Requirements ▸
Lay out all of the items below as a JSON list of strings, with one string for each line and no blank lines.

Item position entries
────────────────────

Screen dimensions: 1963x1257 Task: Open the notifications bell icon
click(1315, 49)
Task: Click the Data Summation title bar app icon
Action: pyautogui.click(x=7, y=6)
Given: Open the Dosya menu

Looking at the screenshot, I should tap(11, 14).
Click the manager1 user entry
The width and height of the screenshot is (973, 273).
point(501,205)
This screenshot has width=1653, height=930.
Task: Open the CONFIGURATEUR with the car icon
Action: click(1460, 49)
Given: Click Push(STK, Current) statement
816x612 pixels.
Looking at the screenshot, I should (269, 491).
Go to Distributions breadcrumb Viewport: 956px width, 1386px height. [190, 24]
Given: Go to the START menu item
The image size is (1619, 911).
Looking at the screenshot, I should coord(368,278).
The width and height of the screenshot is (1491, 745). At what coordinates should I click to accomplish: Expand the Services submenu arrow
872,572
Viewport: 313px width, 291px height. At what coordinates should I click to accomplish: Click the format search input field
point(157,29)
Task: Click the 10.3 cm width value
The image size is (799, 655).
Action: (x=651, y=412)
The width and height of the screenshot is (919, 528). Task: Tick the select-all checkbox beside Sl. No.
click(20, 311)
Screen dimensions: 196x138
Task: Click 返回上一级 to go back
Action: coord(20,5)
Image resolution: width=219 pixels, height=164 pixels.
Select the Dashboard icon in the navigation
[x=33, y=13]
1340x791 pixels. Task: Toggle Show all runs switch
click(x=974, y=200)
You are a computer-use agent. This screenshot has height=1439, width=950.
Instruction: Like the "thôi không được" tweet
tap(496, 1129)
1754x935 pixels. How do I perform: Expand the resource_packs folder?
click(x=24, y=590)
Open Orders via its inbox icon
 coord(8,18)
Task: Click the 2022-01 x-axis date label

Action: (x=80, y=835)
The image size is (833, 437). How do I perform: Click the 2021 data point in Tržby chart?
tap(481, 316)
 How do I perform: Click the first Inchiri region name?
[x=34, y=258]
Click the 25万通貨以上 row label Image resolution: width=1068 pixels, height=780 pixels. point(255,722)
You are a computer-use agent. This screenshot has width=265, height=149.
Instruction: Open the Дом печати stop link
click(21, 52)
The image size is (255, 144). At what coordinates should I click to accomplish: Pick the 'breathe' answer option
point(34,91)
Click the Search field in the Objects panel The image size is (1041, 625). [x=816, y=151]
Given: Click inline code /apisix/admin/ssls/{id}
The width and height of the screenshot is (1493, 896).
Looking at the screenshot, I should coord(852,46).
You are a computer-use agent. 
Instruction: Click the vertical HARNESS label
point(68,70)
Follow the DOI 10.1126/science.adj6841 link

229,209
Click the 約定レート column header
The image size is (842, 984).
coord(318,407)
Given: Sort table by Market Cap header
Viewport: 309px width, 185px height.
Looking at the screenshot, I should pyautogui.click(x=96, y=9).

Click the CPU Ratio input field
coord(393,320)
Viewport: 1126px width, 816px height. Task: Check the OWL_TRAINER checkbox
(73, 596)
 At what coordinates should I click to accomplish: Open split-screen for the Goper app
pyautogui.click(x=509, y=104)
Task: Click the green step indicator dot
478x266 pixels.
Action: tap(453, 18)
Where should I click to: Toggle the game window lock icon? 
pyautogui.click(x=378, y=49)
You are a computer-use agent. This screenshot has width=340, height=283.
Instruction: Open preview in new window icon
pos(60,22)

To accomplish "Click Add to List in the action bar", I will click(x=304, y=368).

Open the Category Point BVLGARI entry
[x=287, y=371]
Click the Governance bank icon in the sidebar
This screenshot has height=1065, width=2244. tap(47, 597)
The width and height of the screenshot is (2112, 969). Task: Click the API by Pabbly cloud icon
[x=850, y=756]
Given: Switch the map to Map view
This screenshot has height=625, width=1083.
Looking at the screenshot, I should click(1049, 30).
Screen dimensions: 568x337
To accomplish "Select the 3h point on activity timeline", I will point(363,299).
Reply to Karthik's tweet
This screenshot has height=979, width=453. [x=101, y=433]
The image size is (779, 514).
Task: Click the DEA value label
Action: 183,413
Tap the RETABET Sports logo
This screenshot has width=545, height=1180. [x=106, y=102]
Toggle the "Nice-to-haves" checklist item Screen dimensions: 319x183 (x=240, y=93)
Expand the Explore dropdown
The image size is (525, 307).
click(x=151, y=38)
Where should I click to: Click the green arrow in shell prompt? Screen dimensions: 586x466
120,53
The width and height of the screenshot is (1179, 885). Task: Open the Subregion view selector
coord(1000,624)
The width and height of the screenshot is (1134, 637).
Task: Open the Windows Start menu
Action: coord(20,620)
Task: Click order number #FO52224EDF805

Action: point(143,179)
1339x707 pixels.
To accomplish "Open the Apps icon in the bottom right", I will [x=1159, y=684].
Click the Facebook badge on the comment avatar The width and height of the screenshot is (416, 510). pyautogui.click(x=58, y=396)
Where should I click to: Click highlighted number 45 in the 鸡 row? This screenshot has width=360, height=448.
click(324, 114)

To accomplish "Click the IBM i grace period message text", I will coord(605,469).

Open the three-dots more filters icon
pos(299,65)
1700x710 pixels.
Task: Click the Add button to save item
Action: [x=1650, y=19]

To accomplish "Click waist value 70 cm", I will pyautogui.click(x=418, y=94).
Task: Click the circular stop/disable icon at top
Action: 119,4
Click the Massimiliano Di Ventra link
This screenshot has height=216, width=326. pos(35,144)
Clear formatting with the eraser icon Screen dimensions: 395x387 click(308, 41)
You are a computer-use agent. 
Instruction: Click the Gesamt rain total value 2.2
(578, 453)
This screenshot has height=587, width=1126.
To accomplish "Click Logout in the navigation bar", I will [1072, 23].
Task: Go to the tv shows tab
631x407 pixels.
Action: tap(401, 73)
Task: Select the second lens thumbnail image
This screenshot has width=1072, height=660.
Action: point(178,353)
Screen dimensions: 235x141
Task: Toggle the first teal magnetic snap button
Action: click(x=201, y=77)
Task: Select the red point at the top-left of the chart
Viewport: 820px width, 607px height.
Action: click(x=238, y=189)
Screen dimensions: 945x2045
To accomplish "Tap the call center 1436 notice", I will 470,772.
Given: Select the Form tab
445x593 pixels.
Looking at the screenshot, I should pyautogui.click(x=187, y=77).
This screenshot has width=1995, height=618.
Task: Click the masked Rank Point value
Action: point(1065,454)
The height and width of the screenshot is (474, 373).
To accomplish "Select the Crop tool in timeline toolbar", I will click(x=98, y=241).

────────────────────

Exercise response ▸
[
  "Screen dimensions: 1963x1257 Task: Open the notifications bell icon",
  "click(1315, 49)",
  "Task: Click the Data Summation title bar app icon",
  "Action: pyautogui.click(x=7, y=6)",
  "Given: Open the Dosya menu",
  "Looking at the screenshot, I should tap(11, 14).",
  "Click the manager1 user entry",
  "The width and height of the screenshot is (973, 273).",
  "point(501,205)",
  "This screenshot has width=1653, height=930.",
  "Task: Open the CONFIGURATEUR with the car icon",
  "Action: click(1460, 49)",
  "Given: Click Push(STK, Current) statement",
  "816x612 pixels.",
  "Looking at the screenshot, I should (269, 491).",
  "Go to Distributions breadcrumb Viewport: 956px width, 1386px height. [190, 24]",
  "Given: Go to the START menu item",
  "The image size is (1619, 911).",
  "Looking at the screenshot, I should coord(368,278).",
  "The width and height of the screenshot is (1491, 745). At what coordinates should I click to accomplish: Expand the Services submenu arrow",
  "872,572",
  "Viewport: 313px width, 291px height. At what coordinates should I click to accomplish: Click the format search input field",
  "point(157,29)",
  "Task: Click the 10.3 cm width value",
  "The image size is (799, 655).",
  "Action: (x=651, y=412)",
  "The width and height of the screenshot is (919, 528). Task: Tick the select-all checkbox beside Sl. No.",
  "click(20, 311)",
  "Screen dimensions: 196x138",
  "Task: Click 返回上一级 to go back",
  "Action: coord(20,5)",
  "Image resolution: width=219 pixels, height=164 pixels.",
  "Select the Dashboard icon in the navigation",
  "[x=33, y=13]",
  "1340x791 pixels. Task: Toggle Show all runs switch",
  "click(x=974, y=200)",
  "You are a computer-use agent. This screenshot has height=1439, width=950.",
  "Instruction: Like the \"thôi không được\" tweet",
  "tap(496, 1129)",
  "1754x935 pixels. How do I perform: Expand the resource_packs folder?",
  "click(x=24, y=590)",
  "Open Orders via its inbox icon",
  " coord(8,18)",
  "Task: Click the 2022-01 x-axis date label",
  "Action: (x=80, y=835)",
  "The image size is (833, 437). How do I perform: Click the 2021 data point in Tržby chart?",
  "tap(481, 316)",
  " How do I perform: Click the first Inchiri region name?",
  "[x=34, y=258]",
  "Click the 25万通貨以上 row label Image resolution: width=1068 pixels, height=780 pixels. point(255,722)",
  "You are a computer-use agent. This screenshot has width=265, height=149.",
  "Instruction: Open the Дом печати stop link",
  "click(21, 52)",
  "The image size is (255, 144). At what coordinates should I click to accomplish: Pick the 'breathe' answer option",
  "point(34,91)",
  "Click the Search field in the Objects panel The image size is (1041, 625). [x=816, y=151]",
  "Given: Click inline code /apisix/admin/ssls/{id}",
  "The width and height of the screenshot is (1493, 896).",
  "Looking at the screenshot, I should coord(852,46).",
  "You are a computer-use agent. ",
  "Instruction: Click the vertical HARNESS label",
  "point(68,70)",
  "Follow the DOI 10.1126/science.adj6841 link",
  "229,209",
  "Click the 約定レート column header",
  "The image size is (842, 984).",
  "coord(318,407)",
  "Given: Sort table by Market Cap header",
  "Viewport: 309px width, 185px height.",
  "Looking at the screenshot, I should pyautogui.click(x=96, y=9).",
  "Click the CPU Ratio input field",
  "coord(393,320)",
  "Viewport: 1126px width, 816px height. Task: Check the OWL_TRAINER checkbox",
  "(73, 596)",
  " At what coordinates should I click to accomplish: Open split-screen for the Goper app",
  "pyautogui.click(x=509, y=104)",
  "Task: Click the green step indicator dot",
  "478x266 pixels.",
  "Action: tap(453, 18)",
  "Where should I click to: Toggle the game window lock icon? ",
  "pyautogui.click(x=378, y=49)",
  "You are a computer-use agent. This screenshot has width=340, height=283.",
  "Instruction: Open preview in new window icon",
  "pos(60,22)",
  "To accomplish \"Click Add to List in the action bar\", I will click(x=304, y=368).",
  "Open the Category Point BVLGARI entry",
  "[x=287, y=371]",
  "Click the Governance bank icon in the sidebar",
  "This screenshot has height=1065, width=2244. tap(47, 597)",
  "The width and height of the screenshot is (2112, 969). Task: Click the API by Pabbly cloud icon",
  "[x=850, y=756]",
  "Given: Switch the map to Map view",
  "This screenshot has height=625, width=1083.",
  "Looking at the screenshot, I should click(1049, 30).",
  "Screen dimensions: 568x337",
  "To accomplish \"Select the 3h point on activity timeline\", I will point(363,299).",
  "Reply to Karthik's tweet",
  "This screenshot has height=979, width=453. [x=101, y=433]",
  "The image size is (779, 514).",
  "Task: Click the DEA value label",
  "Action: 183,413",
  "Tap the RETABET Sports logo",
  "This screenshot has width=545, height=1180. [x=106, y=102]",
  "Toggle the \"Nice-to-haves\" checklist item Screen dimensions: 319x183 (x=240, y=93)",
  "Expand the Explore dropdown",
  "The image size is (525, 307).",
  "click(x=151, y=38)",
  "Where should I click to: Click the green arrow in shell prompt? Screen dimensions: 586x466",
  "120,53",
  "The width and height of the screenshot is (1179, 885). Task: Open the Subregion view selector",
  "coord(1000,624)",
  "The width and height of the screenshot is (1134, 637).",
  "Task: Open the Windows Start menu",
  "Action: coord(20,620)",
  "Task: Click order number #FO52224EDF805",
  "Action: point(143,179)",
  "1339x707 pixels.",
  "To accomplish \"Open the Apps icon in the bottom right\", I will [x=1159, y=684].",
  "Click the Facebook badge on the comment avatar The width and height of the screenshot is (416, 510). pyautogui.click(x=58, y=396)",
  "Where should I click to: Click highlighted number 45 in the 鸡 row? This screenshot has width=360, height=448.",
  "click(324, 114)",
  "To accomplish \"Click the IBM i grace period message text\", I will coord(605,469).",
  "Open the three-dots more filters icon",
  "pos(299,65)",
  "1700x710 pixels.",
  "Task: Click the Add button to save item",
  "Action: [x=1650, y=19]",
  "To accomplish \"Click waist value 70 cm\", I will pyautogui.click(x=418, y=94).",
  "Task: Click the circular stop/disable icon at top",
  "Action: 119,4",
  "Click the Massimiliano Di Ventra link",
  "This screenshot has height=216, width=326. pos(35,144)",
  "Clear formatting with the eraser icon Screen dimensions: 395x387 click(308, 41)",
  "You are a computer-use agent. ",
  "Instruction: Click the Gesamt rain total value 2.2",
  "(578, 453)",
  "This screenshot has height=587, width=1126.",
  "To accomplish \"Click Logout in the navigation bar\", I will [1072, 23].",
  "Task: Go to the tv shows tab",
  "631x407 pixels.",
  "Action: tap(401, 73)",
  "Task: Select the second lens thumbnail image",
  "This screenshot has width=1072, height=660.",
  "Action: point(178,353)",
  "Screen dimensions: 235x141",
  "Task: Toggle the first teal magnetic snap button",
  "Action: click(x=201, y=77)",
  "Task: Select the red point at the top-left of the chart",
  "Viewport: 820px width, 607px height.",
  "Action: click(x=238, y=189)",
  "Screen dimensions: 945x2045",
  "To accomplish \"Tap the call center 1436 notice\", I will 470,772.",
  "Given: Select the Form tab",
  "445x593 pixels.",
  "Looking at the screenshot, I should pyautogui.click(x=187, y=77).",
  "This screenshot has width=1995, height=618.",
  "Task: Click the masked Rank Point value",
  "Action: point(1065,454)",
  "The height and width of the screenshot is (474, 373).",
  "To accomplish \"Select the Crop tool in timeline toolbar\", I will click(x=98, y=241)."
]